The FCO compared the costs for medical treatments abroad without insurance with what you could spend the money on if you take out insurance:

A European Health Insurance Card (EHIC) only provides access to state medical care in the European Economic Area and does not cover other costs such as bringing the patient back to the UK. Travellers should also remember that the level of free public healthcare can vary between countries, so British nationals may not have access to the same specialist treatment that they would at home.

John Heppenstall, head of consular campaigns at the FCO, said: “It is great that so many British nationals are looking to bag a holiday bargain, but a medical emergency abroad can be extremely expensive if you are not adequately insured.  Investing in travel insurance and understanding what you are covered for can make all the difference. Otherwise it may not be the holiday you bargained for.”
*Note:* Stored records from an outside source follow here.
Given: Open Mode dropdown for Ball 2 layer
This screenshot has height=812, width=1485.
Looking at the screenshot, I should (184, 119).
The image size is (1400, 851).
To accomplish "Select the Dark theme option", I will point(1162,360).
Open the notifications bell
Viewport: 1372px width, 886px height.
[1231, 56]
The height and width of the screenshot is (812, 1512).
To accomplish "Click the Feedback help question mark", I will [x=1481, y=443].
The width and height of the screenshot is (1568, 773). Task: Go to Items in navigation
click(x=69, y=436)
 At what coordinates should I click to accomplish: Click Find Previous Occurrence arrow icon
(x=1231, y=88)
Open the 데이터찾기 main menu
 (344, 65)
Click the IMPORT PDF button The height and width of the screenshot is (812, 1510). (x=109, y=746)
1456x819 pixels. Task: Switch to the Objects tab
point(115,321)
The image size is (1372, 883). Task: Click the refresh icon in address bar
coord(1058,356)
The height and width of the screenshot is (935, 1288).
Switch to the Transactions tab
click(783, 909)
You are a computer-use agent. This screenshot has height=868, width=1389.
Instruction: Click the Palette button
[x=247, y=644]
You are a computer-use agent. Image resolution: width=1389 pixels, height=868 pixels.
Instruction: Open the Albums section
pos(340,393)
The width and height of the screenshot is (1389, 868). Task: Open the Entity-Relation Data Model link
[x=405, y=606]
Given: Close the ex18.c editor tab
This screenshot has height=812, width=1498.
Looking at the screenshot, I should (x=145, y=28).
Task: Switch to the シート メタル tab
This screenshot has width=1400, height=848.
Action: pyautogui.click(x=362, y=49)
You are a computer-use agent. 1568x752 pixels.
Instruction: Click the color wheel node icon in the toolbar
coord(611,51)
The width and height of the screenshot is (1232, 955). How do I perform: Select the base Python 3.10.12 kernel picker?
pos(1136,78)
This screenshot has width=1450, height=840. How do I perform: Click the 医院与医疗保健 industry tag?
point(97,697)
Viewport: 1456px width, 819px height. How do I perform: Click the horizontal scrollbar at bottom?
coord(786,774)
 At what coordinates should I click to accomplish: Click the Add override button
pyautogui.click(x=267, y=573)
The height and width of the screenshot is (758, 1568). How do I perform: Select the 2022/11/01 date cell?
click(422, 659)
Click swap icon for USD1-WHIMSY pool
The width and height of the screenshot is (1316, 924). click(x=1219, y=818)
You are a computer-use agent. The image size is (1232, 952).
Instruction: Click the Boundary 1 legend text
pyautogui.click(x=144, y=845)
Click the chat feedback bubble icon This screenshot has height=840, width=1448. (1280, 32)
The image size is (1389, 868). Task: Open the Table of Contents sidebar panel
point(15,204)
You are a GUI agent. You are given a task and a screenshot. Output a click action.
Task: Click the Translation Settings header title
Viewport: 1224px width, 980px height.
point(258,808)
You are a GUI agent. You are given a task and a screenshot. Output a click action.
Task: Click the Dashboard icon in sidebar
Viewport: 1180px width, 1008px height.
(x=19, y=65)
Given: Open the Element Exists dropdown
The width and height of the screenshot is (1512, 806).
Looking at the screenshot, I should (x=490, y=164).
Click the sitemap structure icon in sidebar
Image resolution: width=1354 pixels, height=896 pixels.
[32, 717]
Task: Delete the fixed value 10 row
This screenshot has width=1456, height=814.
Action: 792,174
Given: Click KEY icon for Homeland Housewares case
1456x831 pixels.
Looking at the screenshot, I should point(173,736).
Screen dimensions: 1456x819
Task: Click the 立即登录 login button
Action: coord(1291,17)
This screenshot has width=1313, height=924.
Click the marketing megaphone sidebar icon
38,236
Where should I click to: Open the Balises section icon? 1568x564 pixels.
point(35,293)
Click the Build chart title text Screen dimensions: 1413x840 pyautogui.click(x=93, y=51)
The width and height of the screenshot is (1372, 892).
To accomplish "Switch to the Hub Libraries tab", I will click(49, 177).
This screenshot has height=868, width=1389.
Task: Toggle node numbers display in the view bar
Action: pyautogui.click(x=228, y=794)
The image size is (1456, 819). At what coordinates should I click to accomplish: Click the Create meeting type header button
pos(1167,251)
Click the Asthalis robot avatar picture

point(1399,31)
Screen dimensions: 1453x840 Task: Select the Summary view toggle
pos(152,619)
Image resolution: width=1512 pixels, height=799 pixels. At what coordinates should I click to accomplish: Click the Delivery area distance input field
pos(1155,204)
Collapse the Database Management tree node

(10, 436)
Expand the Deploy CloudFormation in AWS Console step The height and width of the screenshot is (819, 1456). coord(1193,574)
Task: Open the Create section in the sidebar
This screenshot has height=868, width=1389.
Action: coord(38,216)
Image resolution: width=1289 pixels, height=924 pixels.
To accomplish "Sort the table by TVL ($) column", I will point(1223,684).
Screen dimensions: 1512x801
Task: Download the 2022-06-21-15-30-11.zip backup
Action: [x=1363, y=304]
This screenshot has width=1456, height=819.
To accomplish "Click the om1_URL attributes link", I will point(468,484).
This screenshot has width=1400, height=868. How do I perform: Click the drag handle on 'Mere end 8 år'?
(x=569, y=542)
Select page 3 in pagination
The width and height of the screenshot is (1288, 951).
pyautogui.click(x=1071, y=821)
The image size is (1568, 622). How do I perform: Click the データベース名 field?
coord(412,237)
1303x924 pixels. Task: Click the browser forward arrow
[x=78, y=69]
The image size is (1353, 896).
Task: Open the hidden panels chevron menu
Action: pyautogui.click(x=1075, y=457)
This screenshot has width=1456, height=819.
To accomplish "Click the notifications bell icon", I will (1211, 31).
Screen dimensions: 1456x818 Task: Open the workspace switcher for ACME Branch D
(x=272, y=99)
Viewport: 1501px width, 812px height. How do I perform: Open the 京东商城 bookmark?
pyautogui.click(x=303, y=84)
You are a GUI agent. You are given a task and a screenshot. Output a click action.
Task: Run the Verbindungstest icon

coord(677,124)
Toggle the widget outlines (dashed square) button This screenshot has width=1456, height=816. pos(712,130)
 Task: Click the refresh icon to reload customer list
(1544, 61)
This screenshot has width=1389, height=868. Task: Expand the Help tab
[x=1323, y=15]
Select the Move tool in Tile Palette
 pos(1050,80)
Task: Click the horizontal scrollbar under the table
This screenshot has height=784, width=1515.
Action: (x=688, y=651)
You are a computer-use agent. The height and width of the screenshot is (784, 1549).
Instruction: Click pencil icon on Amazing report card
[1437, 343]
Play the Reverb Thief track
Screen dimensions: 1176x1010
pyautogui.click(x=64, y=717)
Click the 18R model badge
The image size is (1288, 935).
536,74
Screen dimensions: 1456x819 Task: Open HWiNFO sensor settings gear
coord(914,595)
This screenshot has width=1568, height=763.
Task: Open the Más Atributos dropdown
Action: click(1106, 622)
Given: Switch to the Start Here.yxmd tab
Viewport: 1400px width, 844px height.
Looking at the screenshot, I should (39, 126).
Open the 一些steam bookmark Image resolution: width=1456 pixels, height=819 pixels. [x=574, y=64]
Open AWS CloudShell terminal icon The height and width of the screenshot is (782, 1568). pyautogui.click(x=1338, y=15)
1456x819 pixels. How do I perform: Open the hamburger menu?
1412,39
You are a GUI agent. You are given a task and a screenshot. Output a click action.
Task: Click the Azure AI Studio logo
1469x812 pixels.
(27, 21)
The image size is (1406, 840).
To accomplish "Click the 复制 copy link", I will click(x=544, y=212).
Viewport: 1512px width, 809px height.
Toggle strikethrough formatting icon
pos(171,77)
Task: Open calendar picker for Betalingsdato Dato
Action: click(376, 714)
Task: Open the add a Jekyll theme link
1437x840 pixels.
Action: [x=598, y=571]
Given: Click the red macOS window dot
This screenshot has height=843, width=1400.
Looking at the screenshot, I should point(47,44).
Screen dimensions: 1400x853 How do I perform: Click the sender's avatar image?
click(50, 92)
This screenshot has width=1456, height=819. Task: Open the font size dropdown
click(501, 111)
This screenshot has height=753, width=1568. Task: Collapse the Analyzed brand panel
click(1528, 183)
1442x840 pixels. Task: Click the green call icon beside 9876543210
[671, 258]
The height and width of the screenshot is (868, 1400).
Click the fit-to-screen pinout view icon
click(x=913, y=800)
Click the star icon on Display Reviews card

Andrew Woolgar, policy adviser for travel at the Association of British Insurers, said: “Falling ill abroad can be traumatic, particularly when faced with the potentially high cost of needing medical treatment. For example, a claim for hospital treatment abroad and an assisted flight home from Europe can cost more than £25,000. Travel insurance is there to ease the stress and cushion the blow for people that suffer a medical emergency abroad.”